Но обо всём по порядку.
Итак, я заходил к ней в московскую квартиру — подъезд был отремонтирован, и там сидел суровый консьерж, похожий на отставного майора, но в самой квартире потолок давно пошёл ветвистыми трещинами.
Елизавета Васильевна появлялась там как призрак, облако, знак, замещающий какое-то былое, давно утраченное понятие, нечто, растворившееся в истории.
Она двигалась быстро, как облачко серого дыма, по коридору к кухне, не касаясь ногами пола. Квартира была огромна, количество комнат не поддавалось учёту, но во всех царил особый стариковский запах. Я помню этот запах — одинаковый, хотя квартиры моих знакомых стариков были разные.
Везде пахло кислым и чуть сладковатым запахом пыльного одиночества.
Время тут остановилось. За окнами стреляли, город превратился во фронтир, когда новые герои жизни с переменным успехом воевали с шерифами и держали в страхе гражданское население. Время от времени герои менялись местами с шерифами или ложились на кладбища под одинаковые плиты, где, белым по чёрному, они были изображены в тренировочных штанах на фоне своих автомобилей.
Однажды под окнами Елизаветы Васильевны взорвали уважаемого бизнесмена — владельца публичного дома. Но стёкла в окнах Елизаветы Васильевны уцелели, так что старуха ничего не заметила. Это был удивительный социальный эксперимент по существованию вакуума вокруг одного отдельно взятого человека. Так, в этом вакууме, она и доживала свой век.
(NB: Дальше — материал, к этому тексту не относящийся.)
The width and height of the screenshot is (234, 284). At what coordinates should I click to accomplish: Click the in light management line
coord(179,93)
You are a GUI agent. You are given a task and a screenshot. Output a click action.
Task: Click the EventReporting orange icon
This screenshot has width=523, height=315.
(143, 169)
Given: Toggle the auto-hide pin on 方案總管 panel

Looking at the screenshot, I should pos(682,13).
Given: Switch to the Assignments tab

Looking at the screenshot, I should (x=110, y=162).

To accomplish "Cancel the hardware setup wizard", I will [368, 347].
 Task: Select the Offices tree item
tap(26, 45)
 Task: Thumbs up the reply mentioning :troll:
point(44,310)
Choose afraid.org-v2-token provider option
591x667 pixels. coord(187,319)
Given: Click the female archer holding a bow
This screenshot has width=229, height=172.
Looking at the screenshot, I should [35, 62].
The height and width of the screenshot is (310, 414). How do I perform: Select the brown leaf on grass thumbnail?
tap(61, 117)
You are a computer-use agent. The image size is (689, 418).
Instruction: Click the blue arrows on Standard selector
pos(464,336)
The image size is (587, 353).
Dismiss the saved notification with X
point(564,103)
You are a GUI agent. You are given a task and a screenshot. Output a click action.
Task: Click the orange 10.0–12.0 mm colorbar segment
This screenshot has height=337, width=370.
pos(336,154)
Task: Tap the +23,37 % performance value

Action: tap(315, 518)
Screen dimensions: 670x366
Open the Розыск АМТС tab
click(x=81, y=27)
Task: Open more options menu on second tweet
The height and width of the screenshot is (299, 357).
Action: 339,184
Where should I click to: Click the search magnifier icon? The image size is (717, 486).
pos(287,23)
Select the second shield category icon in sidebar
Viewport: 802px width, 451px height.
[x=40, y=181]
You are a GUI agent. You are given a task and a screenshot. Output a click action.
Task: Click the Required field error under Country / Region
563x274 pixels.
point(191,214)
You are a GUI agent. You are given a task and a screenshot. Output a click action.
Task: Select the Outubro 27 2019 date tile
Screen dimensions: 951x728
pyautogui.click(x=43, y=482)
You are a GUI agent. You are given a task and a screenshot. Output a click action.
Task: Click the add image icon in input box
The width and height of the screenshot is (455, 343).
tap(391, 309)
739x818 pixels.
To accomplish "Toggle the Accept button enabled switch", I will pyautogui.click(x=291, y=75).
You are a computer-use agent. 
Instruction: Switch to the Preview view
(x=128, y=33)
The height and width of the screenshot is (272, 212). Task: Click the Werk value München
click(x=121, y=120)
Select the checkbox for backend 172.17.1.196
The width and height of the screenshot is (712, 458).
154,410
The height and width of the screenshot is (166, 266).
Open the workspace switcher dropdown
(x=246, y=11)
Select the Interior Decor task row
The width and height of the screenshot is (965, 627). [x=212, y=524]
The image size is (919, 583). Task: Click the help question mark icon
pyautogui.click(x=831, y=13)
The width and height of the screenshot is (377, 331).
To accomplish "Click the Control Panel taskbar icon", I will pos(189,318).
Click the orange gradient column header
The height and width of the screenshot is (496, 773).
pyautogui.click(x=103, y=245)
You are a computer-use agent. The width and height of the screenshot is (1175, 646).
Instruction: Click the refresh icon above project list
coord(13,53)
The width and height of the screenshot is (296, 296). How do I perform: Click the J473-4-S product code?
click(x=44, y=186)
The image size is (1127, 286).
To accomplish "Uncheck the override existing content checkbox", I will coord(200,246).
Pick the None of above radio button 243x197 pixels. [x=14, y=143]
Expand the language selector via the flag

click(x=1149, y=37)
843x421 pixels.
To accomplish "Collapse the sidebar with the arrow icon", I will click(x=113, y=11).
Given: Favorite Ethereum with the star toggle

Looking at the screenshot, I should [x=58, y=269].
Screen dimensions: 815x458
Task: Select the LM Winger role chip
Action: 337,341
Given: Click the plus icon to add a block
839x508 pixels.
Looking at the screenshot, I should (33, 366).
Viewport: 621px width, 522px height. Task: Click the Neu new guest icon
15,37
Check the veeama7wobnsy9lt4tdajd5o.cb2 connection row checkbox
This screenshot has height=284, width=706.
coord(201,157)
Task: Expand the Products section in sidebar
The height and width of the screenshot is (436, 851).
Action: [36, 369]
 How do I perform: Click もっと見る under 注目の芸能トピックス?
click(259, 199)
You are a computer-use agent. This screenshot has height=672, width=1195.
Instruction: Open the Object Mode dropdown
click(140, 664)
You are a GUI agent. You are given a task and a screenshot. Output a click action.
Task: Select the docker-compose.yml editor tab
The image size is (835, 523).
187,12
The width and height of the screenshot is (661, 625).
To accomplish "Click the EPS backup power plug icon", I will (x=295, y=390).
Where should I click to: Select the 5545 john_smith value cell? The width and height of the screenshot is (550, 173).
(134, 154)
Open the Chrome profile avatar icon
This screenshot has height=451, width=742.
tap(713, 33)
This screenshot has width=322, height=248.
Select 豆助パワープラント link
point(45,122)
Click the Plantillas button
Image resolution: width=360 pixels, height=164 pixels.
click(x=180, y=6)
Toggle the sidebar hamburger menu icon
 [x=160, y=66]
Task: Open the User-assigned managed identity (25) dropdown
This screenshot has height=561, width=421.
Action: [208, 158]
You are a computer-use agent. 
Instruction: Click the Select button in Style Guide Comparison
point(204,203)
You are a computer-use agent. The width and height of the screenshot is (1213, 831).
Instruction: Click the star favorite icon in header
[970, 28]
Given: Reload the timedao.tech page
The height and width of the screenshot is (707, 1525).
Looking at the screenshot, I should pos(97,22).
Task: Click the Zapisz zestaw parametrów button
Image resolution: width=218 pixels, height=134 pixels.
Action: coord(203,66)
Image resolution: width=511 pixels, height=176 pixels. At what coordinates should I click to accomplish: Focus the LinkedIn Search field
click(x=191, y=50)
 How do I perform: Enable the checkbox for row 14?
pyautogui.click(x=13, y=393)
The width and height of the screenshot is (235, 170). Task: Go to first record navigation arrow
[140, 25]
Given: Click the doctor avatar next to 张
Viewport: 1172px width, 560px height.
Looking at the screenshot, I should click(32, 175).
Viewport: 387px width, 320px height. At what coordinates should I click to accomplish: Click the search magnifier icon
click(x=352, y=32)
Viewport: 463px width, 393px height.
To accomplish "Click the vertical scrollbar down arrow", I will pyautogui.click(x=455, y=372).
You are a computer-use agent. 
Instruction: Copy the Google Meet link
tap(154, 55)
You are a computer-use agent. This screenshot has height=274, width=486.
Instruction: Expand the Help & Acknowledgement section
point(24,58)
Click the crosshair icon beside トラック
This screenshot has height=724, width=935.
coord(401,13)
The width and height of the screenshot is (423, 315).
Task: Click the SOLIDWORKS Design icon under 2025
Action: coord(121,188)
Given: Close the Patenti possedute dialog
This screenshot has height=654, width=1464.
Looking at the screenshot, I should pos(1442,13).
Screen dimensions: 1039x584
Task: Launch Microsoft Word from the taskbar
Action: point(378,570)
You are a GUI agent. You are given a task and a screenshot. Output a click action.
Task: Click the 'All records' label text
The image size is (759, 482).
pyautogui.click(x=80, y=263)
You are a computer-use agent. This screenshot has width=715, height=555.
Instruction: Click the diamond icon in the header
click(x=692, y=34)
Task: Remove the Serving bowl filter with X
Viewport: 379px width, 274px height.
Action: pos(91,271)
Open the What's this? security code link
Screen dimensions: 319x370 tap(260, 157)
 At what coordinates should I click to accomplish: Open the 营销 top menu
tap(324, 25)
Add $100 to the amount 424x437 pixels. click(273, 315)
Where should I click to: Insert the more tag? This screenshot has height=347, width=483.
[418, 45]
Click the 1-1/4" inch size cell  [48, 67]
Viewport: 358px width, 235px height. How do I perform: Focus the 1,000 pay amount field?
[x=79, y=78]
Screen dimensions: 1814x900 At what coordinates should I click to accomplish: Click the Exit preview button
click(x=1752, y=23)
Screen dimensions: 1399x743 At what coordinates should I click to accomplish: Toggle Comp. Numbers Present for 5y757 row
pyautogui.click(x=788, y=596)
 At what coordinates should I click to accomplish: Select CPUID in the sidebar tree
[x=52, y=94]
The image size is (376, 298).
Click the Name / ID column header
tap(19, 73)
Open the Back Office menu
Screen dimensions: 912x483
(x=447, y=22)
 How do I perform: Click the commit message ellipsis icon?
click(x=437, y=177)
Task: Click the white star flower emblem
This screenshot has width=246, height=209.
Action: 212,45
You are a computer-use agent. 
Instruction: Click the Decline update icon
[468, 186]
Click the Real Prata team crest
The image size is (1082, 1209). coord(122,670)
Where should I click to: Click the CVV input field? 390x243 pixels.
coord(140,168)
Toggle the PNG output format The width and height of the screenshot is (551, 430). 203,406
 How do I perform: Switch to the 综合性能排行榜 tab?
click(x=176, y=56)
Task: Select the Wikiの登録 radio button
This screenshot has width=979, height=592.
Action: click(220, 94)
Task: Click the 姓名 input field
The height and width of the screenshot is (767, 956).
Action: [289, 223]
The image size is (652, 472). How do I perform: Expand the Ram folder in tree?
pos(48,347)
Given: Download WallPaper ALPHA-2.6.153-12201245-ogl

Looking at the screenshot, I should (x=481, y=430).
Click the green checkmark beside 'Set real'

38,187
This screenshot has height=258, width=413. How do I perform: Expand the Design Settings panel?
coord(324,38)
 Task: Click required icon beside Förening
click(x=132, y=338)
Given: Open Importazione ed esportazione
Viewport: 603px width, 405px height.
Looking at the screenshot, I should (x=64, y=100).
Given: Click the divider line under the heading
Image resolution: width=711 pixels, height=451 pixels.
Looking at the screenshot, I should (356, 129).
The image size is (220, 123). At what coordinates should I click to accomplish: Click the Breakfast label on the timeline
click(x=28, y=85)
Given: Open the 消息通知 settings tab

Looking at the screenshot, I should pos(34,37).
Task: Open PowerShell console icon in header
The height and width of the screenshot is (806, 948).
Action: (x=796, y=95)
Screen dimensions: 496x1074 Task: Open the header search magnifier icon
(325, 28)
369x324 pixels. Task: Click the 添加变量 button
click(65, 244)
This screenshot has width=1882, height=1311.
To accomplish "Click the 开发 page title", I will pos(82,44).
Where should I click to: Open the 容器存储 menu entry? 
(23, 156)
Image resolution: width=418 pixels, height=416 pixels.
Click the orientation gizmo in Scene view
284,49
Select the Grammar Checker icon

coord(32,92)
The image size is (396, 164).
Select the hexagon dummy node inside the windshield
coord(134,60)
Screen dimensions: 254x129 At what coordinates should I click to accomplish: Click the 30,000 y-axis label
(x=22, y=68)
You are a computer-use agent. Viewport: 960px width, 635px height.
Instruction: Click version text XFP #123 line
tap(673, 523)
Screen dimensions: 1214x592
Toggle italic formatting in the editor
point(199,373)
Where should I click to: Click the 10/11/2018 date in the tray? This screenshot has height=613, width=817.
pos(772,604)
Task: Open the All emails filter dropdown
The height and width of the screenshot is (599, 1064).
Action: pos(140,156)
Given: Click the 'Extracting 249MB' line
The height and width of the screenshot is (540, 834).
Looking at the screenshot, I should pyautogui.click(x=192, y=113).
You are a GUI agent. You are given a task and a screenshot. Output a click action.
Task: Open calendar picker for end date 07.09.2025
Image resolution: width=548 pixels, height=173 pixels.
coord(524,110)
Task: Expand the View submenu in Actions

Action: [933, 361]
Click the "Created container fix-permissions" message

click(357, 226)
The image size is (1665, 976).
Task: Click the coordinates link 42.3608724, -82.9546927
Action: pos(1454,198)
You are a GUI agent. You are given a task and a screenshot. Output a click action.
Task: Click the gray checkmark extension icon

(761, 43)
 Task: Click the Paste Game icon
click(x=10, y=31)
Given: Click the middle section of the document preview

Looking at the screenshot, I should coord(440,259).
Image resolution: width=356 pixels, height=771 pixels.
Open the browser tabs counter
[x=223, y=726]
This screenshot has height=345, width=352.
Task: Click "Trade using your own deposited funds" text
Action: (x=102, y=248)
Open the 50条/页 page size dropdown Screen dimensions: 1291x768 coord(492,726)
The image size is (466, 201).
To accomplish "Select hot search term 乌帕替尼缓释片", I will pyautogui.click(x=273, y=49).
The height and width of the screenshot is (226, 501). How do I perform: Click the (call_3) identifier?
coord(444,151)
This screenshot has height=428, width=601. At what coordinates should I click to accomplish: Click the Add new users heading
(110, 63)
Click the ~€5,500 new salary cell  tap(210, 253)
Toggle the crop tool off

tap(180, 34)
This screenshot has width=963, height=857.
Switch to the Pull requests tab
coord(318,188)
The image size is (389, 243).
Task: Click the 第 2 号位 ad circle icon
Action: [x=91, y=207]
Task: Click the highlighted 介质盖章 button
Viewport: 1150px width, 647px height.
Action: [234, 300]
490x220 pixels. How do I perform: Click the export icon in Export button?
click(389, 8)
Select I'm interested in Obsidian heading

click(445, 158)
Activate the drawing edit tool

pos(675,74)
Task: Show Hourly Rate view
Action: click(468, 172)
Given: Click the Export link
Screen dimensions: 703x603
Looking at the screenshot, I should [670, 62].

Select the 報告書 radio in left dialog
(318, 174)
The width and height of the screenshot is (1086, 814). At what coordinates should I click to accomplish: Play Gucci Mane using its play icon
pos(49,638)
Мы несколько раз заходили к Елизавете Васильевне с Раевским. Это было какое-то добровольное наказание — для нас, разумеется.
Мой друг, правда, писал какую-то книгу, где в качестве массовки проезжал на заднем плане генерал инженерных войск, покойный муж нашей старухи. Этот генерал, прошёл в боях от волжских степей до гор Центральной Европы, то взрывая переправы, то вновь наводя мосты. Он уберёгся от всех военных опасностей. Неприятность особого свойства подкараулила его через несколько лет после Победы.
Он уже приступил к чему-то ракетно-трофейному и несколько раз скатался на завоёванный Запад, а также на место нового строительства. Случилась ли какая-то интрига или были сказаны лишние слова — об этом лучше знал Раевский. Так или иначе, генерал поехал чуть южнее — почти в направлении своего нового строительства, только теперь без погон и ремня.